_Task to complete_
Copy exactly the stretch of data below from the line with "Sort the 保质期天 column" through the line with "1042x898 pixels.", including both of those lines.

_Record set_
• • •

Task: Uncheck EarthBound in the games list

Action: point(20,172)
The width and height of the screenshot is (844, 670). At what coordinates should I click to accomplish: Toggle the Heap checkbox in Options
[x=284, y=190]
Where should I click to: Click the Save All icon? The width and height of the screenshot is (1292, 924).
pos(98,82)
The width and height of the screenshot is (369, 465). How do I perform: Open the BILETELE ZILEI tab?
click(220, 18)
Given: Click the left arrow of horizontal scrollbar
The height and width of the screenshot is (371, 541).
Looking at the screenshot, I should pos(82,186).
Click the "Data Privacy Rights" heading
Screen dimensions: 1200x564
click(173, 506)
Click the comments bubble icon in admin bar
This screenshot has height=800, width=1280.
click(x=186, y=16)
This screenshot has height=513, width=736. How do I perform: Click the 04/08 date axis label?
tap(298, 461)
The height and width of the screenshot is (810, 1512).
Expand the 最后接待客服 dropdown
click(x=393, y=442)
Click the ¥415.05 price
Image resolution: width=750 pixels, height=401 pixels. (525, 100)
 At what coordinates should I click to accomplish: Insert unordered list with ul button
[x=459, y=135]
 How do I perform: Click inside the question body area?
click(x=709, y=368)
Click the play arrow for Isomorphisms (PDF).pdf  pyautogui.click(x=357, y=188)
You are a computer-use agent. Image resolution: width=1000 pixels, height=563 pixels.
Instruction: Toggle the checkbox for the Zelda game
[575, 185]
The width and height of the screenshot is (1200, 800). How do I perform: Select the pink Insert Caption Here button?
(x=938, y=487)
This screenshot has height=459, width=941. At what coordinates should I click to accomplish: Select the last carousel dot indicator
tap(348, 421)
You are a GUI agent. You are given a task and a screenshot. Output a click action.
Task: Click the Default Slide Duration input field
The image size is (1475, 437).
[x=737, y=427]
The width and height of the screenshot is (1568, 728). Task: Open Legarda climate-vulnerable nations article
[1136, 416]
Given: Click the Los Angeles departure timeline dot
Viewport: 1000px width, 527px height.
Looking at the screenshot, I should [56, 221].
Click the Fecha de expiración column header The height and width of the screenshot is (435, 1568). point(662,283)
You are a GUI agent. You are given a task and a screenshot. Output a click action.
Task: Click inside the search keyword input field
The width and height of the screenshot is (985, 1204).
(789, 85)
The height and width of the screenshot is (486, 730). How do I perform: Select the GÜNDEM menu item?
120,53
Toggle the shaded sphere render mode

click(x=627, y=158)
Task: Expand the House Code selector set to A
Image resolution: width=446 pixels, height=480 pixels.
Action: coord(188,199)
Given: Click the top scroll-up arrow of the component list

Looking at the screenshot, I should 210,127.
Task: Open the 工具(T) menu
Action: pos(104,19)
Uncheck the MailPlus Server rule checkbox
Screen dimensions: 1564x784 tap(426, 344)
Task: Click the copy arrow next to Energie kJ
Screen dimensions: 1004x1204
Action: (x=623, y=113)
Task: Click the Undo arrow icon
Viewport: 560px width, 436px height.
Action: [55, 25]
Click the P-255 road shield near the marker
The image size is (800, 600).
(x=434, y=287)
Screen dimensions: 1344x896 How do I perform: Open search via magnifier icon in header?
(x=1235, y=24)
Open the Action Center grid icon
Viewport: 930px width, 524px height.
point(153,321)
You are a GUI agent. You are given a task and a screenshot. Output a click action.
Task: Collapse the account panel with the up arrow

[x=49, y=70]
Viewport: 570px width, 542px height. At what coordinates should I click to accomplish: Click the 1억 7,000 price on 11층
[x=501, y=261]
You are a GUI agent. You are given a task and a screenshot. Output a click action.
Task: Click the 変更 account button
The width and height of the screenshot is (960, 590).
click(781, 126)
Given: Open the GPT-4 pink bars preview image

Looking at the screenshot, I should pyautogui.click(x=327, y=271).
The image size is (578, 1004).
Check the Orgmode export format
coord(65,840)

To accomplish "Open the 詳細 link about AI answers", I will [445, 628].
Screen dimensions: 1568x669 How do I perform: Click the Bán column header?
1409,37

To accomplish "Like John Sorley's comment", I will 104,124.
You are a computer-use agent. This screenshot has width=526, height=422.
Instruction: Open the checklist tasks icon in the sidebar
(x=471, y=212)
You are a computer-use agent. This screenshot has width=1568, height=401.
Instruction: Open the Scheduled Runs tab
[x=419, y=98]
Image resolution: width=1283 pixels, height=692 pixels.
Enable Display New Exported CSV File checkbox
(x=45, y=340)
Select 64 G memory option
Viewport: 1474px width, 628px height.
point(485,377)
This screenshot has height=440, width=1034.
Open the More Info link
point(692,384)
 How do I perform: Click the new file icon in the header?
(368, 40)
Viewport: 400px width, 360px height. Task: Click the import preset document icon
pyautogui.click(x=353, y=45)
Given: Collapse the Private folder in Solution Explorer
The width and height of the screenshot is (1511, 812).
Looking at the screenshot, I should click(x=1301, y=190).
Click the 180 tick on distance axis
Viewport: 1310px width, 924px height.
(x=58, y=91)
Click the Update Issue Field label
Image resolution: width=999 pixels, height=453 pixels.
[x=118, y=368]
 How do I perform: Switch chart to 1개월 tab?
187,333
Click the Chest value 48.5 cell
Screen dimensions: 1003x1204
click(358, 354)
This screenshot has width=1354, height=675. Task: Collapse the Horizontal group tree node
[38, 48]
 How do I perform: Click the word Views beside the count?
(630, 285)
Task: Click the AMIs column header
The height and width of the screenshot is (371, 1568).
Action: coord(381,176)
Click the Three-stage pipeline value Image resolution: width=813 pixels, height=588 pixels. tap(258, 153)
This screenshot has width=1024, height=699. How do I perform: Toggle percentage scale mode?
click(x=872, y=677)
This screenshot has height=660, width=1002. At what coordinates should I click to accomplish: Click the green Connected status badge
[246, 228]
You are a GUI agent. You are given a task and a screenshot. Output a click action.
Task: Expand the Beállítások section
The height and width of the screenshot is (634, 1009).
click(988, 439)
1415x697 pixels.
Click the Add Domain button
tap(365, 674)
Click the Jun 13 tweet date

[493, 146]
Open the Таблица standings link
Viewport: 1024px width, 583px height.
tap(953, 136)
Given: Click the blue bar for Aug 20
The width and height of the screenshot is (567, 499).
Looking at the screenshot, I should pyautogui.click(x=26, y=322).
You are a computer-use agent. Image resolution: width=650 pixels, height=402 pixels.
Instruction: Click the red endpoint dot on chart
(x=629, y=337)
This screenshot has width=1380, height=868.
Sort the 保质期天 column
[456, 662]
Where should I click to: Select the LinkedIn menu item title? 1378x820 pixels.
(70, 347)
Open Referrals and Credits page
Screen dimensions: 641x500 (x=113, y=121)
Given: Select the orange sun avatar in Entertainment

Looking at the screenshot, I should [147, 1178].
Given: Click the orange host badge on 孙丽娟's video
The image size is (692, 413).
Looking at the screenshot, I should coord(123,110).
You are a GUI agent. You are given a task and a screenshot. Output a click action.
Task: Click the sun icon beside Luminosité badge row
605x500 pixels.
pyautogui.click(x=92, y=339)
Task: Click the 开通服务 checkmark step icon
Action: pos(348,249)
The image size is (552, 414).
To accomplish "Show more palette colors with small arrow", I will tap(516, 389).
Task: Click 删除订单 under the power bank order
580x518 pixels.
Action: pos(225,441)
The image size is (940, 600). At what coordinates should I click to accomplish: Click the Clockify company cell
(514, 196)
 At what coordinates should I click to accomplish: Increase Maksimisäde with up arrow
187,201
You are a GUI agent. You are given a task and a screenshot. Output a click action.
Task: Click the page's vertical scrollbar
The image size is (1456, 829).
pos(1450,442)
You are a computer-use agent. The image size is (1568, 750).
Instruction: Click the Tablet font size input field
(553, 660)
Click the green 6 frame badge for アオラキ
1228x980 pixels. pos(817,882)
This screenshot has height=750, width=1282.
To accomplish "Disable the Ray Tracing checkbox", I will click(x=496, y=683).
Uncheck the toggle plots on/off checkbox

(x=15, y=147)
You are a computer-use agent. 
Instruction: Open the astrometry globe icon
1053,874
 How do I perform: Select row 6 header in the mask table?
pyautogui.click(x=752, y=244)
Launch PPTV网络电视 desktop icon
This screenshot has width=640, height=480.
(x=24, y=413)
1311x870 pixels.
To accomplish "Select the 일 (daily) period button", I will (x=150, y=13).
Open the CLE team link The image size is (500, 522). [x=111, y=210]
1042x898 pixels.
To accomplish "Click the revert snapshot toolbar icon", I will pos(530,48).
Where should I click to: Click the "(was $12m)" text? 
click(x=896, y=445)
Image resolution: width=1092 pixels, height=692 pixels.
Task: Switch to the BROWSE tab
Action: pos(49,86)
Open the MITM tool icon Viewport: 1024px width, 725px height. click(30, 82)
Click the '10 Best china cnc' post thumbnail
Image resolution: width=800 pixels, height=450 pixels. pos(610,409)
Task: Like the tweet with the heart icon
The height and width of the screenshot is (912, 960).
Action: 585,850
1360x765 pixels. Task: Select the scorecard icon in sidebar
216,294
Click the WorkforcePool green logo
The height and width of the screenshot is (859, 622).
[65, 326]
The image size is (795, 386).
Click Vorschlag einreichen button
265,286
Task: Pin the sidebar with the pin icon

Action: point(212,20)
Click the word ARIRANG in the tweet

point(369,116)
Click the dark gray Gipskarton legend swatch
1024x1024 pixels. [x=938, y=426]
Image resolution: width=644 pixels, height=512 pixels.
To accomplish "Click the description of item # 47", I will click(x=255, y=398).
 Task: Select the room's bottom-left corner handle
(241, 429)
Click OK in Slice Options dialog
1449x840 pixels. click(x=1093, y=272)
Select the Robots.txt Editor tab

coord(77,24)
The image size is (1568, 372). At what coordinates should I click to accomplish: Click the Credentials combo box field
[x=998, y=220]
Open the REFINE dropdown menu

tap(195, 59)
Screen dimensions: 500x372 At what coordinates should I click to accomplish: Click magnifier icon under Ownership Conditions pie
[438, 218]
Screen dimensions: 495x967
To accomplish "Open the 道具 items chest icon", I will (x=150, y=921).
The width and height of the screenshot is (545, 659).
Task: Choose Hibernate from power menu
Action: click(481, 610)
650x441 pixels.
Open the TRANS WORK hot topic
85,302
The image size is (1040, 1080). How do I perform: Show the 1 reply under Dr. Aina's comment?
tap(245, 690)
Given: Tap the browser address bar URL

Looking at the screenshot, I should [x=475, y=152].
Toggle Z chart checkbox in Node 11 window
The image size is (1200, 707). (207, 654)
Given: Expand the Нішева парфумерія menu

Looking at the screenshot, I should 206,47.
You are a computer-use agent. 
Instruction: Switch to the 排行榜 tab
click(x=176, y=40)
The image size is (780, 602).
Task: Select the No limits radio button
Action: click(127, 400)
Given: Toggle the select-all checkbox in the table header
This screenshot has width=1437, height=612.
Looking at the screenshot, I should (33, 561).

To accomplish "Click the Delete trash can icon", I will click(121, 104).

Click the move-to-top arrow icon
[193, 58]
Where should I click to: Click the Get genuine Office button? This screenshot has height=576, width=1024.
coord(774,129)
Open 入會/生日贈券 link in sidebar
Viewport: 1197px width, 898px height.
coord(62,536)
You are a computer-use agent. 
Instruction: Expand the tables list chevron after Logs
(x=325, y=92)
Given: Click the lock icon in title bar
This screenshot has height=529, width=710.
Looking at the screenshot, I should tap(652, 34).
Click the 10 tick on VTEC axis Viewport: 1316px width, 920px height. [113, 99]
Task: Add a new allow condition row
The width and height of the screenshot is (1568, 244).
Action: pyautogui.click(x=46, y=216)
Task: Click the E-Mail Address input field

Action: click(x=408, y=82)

• • •

_Result_
Sort the 保质期天 column
[456, 662]
Where should I click to: Select the LinkedIn menu item title? 1378x820 pixels.
(70, 347)
Open Referrals and Credits page
Screen dimensions: 641x500 (x=113, y=121)
Given: Select the orange sun avatar in Entertainment

Looking at the screenshot, I should [147, 1178].
Given: Click the orange host badge on 孙丽娟's video
The image size is (692, 413).
Looking at the screenshot, I should coord(123,110).
You are a GUI agent. You are given a task and a screenshot. Output a click action.
Task: Click the sun icon beside Luminosité badge row
605x500 pixels.
pyautogui.click(x=92, y=339)
Task: Click the 开通服务 checkmark step icon
Action: pos(348,249)
The image size is (552, 414).
To accomplish "Show more palette colors with small arrow", I will tap(516, 389).
Task: Click 删除订单 under the power bank order
580x518 pixels.
Action: pos(225,441)
The image size is (940, 600). At what coordinates should I click to accomplish: Click the Clockify company cell
(514, 196)
 At what coordinates should I click to accomplish: Increase Maksimisäde with up arrow
187,201
You are a GUI agent. You are given a task and a screenshot. Output a click action.
Task: Click the page's vertical scrollbar
The image size is (1456, 829).
pos(1450,442)
You are a computer-use agent. The image size is (1568, 750).
Instruction: Click the Tablet font size input field
(553, 660)
Click the green 6 frame badge for アオラキ
1228x980 pixels. pos(817,882)
This screenshot has height=750, width=1282.
To accomplish "Disable the Ray Tracing checkbox", I will click(x=496, y=683).
Uncheck the toggle plots on/off checkbox

(x=15, y=147)
You are a computer-use agent. 
Instruction: Open the astrometry globe icon
1053,874
 How do I perform: Select row 6 header in the mask table?
pyautogui.click(x=752, y=244)
Launch PPTV网络电视 desktop icon
This screenshot has width=640, height=480.
(x=24, y=413)
1311x870 pixels.
To accomplish "Select the 일 (daily) period button", I will (x=150, y=13).
Open the CLE team link The image size is (500, 522). [x=111, y=210]
1042x898 pixels.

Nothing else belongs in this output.